My latest phone is a Samsung Galaxy S25 Ultra. I started off many years ago with an LG flip phone and now have a phone with more computing power than any of my initial game consoles or computers, and is nearly faster than my current computers and laptops. This is amazing.
This review is mainly a comparison with my prior phone, a Samsung Galaxy Note 9. It had been quite a while but in the years since that phone new phones have largely homogenized to a similar pattern and I knew I had to bite the bullet and move on.
What I miss
- Micro SD Card
- Iris Scanner
- Headphone Jack
- Heart Rate Sensor
- IR Blaster
- Fingerprint Sensor not under the screen
- Bluetooth in the Stylus
What I like
- Battery Life
- Updates!
- Camera (although the previous camera wasn’t really that bad)
- Things working
Rambling and a bit of Reasoning
I really think the Note 9 might have been the last great “Power User” phone and yet it still had problems of its own. There were also phones out at the time that were also pretty good and would have likely matched what I wanted. Things like a removable battery, IR blaster, etc. were features available on some other select phones.
The number one reason I wanted a new phone was specifically for updates. If my old phone had continued to get security updates I don’t think I really would have minded continuing to use it. It did everything I needed it to do with some minor exceptions here and there.
In today’s age, you have to accept that you can’t get everything (at least in the US, some specific markets may have phones that are nearly perfect in all the ways I want). Nowadays, you just don’t get a headphone jack, you lose out on features, you have to accept that this is a commodity product IF you also want the “latest and greatest” flagship. And that is what I wanted, I wanted to make as little sacrifices as possible. Because to me, it may seem extreme to go for something with 12GB of RAM, but when you have 6GB on your old phone and know that the direction were heading will continue to increase the usage further, then that number starts to seem reasonable and future proof.
After years of paying attention to phone launches and seeing the interesting things that come out, nothing really spoke to me like that Note 9. Each year it was one or more things lost and the whole industry seemed to agree and move that way. I even considered the iPhone but at the end of the day, I was still more used to what I could already do with Android that the few benefits here and there didn’t matter to me.

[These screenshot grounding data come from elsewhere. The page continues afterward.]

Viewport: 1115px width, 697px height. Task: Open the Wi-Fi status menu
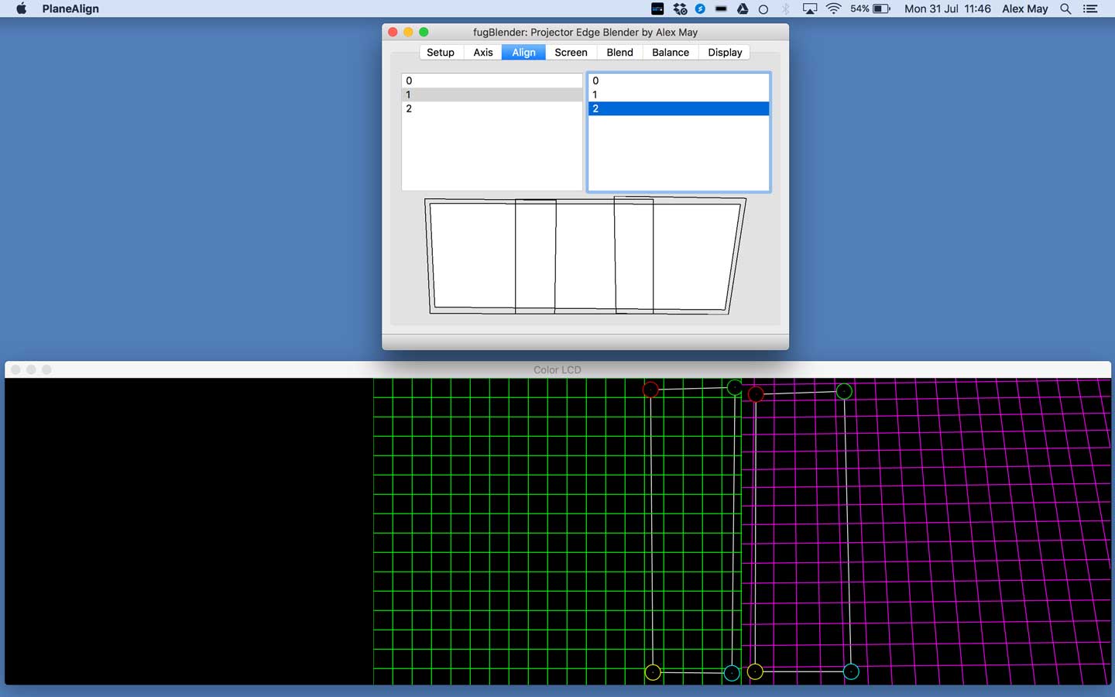[x=834, y=9]
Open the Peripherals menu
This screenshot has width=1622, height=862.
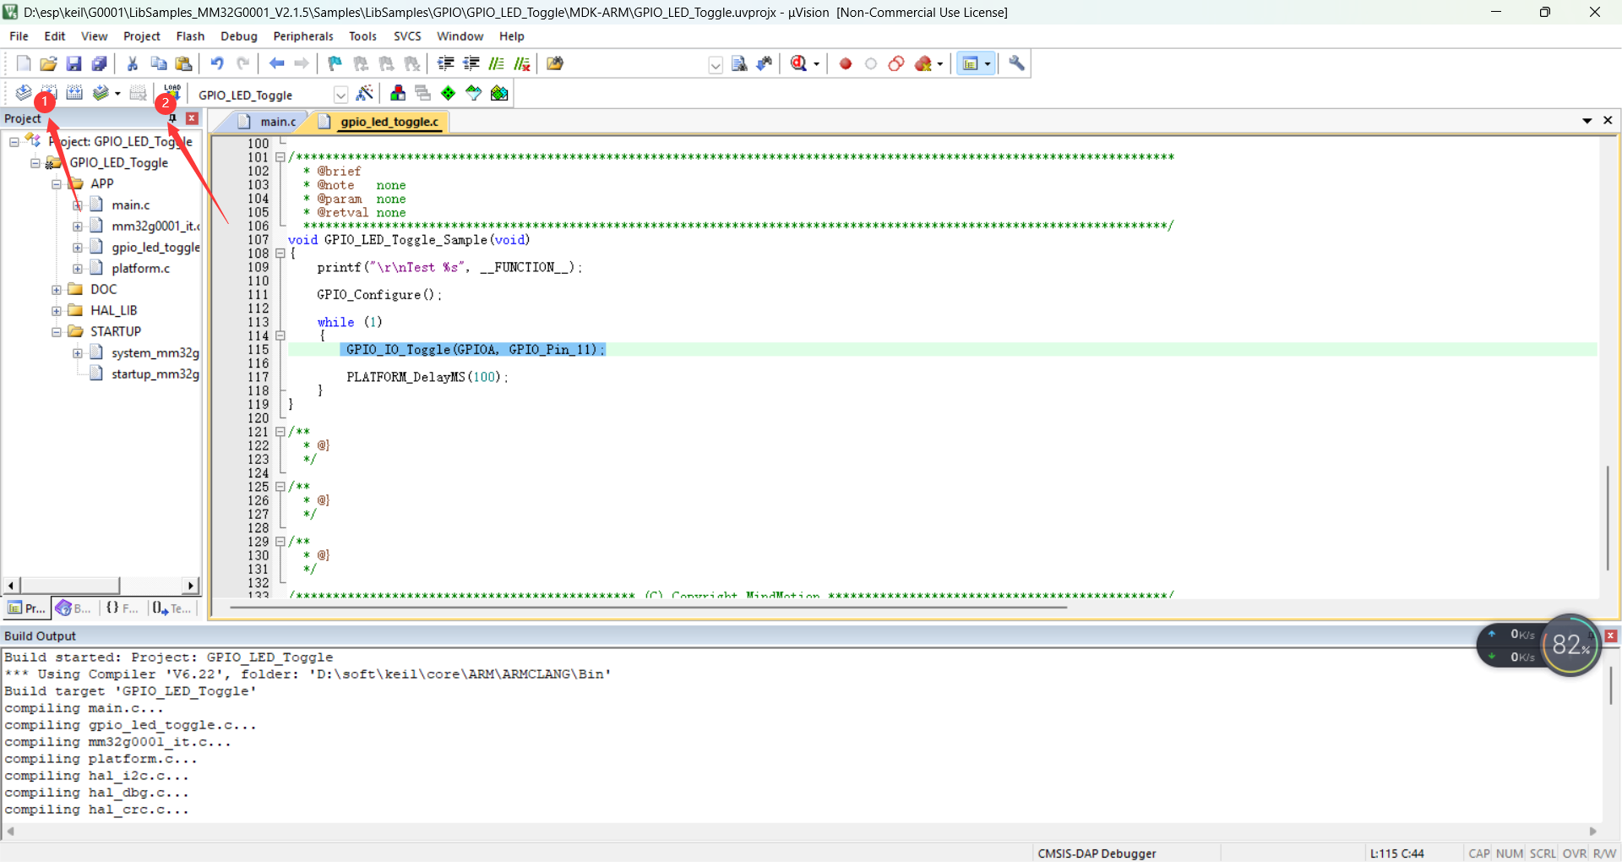[302, 36]
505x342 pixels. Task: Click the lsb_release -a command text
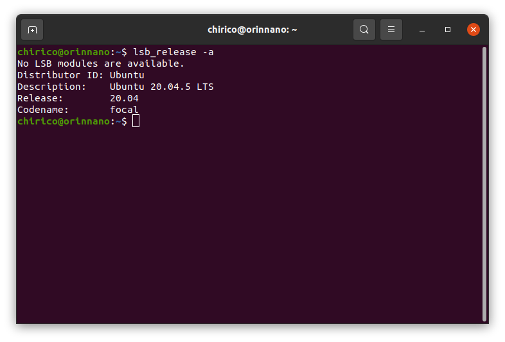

There are obviously huge plus sides to a new phone. As I mentioned before, getting an alleged 7 years of updates is huge for me and will hopefully hold me over till I need to get another. The battery life is actually fantastic. I was using an old phone already so that’s sort of expected but, man, I was not prepared for how great it would be. And that is to say, it’s not even as good as it could be. Due to Samsung’s effective monopoly on Android phones in the US, they have decided to barely innovate and increase prices significantly year over year which is unfortunate. They used to be much better, but at the end of the day, just like Apple, when you have a formula for printing money and no real competition, why bother.
Just some gripes
This Ultrasonic Fingerprint Sensor under the screen, is genuinely awful. I can’t believe they took something that worked nearly flawlessly on the Note 9 on the back, and then put it under the screen and just made it barely work. It does “work”, but that alone was definitely the most jarring change.
My Headphone jack was really one of the biggest things I knew I’d miss. Of course, I went and bought my dongle for my headphones but I just think with all the space I know is available, it could have just been in there. Sadly I can’t imagine any modern smartphone going back. They save some non-zero amount per unit so its worth it in the long run for them. I also have bluetooth headphones but the option is always what was great about a headphone jack.
The Micro SD card slot was another huge thing to me. I am a data hoarder, so I had everything on a micro sd card and with each new phone or swap I would take it out and move it to a new phone and there was everything I ever owned now on a new device. This was another thing I new would not last. I just had to shell out an enormous sum of money instead to get a larger amount of storage. We’ll see how long it lasts, but sad to see the slot go.
Closing
Honestly, I’m very happy with the new phone, but sad about all the things that have changed over the years to knock it down. 7 Years from now, or whenever the updates stop, that’s when I’ll likely do this whole process over again. If you’re not a power user, getting a phone must be so much easier.
TLDR
The S25 Ultra is a great modern phone with all the positives and negatives that come with that. Go for something cheaper unless you already know you want everything this phone offers already.